Short Stories, Irish literature, Classics, Modern Fiction, Contemporary Literary Fiction, The Japanese Novel, Post Colonial Asian Fiction, The Legacy of the Austro-Hungarian Empire and quality Historical Novels are Among my Interests








Saturday, October 10, 2015

"In Cotton Country" by Constance Fenimore Woolson (1878, included in Rodman the Keeper Southern Sketches)


"The woman's face baffled me, and I do not like to be baffled. It was a face that was old and at the same time young; it had deep lines, it was colorless, and the heavy hair was gray; and still I felt that it was not old in years, but that it was like the peaches we find sometimes on the ground, old, wrinkled, and withered, yet showing here and there traces of that evanescent bloom which comes before the ripeness. The eyes haunted me; they haunt me now, the dry, still eyes of immovable, hopeless grief." from "In Cotton Country"
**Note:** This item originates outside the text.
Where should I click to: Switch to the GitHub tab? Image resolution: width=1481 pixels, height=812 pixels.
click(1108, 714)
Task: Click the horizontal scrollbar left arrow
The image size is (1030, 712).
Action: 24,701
As I listened spell bound to the beyond heartbreaking story of the once aristocratic woman at the center of "In Cotton Country" I began to hear in a waking dream The Band singing "The Night They Drove Old Dixie Down", then I began to hear Joan Baez's rendering of this song about defeat, watching the enemy, people below you in every way, occupy your land, take the very best from you and yours.  In my limited reading of Woolson, so far seven short stories, I see a deep fascination with aristocrats of fallen cultures.  In the Italian stories it is the glory days of the Medici and Renissance culture.  Venice, a city she loved and wrote about with her full heart, was once a great power.  By the times Woolson experienced the city, it was a place for tourists, expatriate artists, and the decadent
rich.  The fallen aristocrats of America in 1878 were the old planter caste of the Confederate states. Like the White Russians, the aristocrats of America's South had blood on their hands, they were from a morally  decadent culture based on slavery just like the White Russians and the Samuri.  The southern stories of Woolson I have so far read, are about a culture in transition, about people lost in the shuffle.
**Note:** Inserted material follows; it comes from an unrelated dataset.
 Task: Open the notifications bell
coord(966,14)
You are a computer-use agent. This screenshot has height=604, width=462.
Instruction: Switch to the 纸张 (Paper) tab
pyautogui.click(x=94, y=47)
As of right now there is sadly little interest in the Book Blog World in Catherine Fenimore Woolson.  I hope this will changed when the two books by Anne Boyd Rioux become available in February of next year.   I have completed her biography Constance Fenimore Woolson Portrait of a Lady Novelist and it is a master work.  
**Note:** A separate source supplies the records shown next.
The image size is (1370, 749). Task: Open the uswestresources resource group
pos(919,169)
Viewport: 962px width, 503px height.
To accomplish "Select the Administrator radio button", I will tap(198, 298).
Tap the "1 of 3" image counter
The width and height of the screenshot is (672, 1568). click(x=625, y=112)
This story gives us an exquisite look at the terrible destruction of the old south through an extended description of a ruined cotton field.  We see the terrible driven by a lust for revenge done to the south by the northern troops.   The narrator comes upon a broken down old house.  He expects it will perhaps be occupied by ex-slaves.  Instead he encounters a very strange woman, I quote her at the first of this post.  The story she tells the narrator about how she ended up living where she is with a young boy is the soul of this story.  It is just an amazing story, deeply emotional born of total desolation, hopelessness.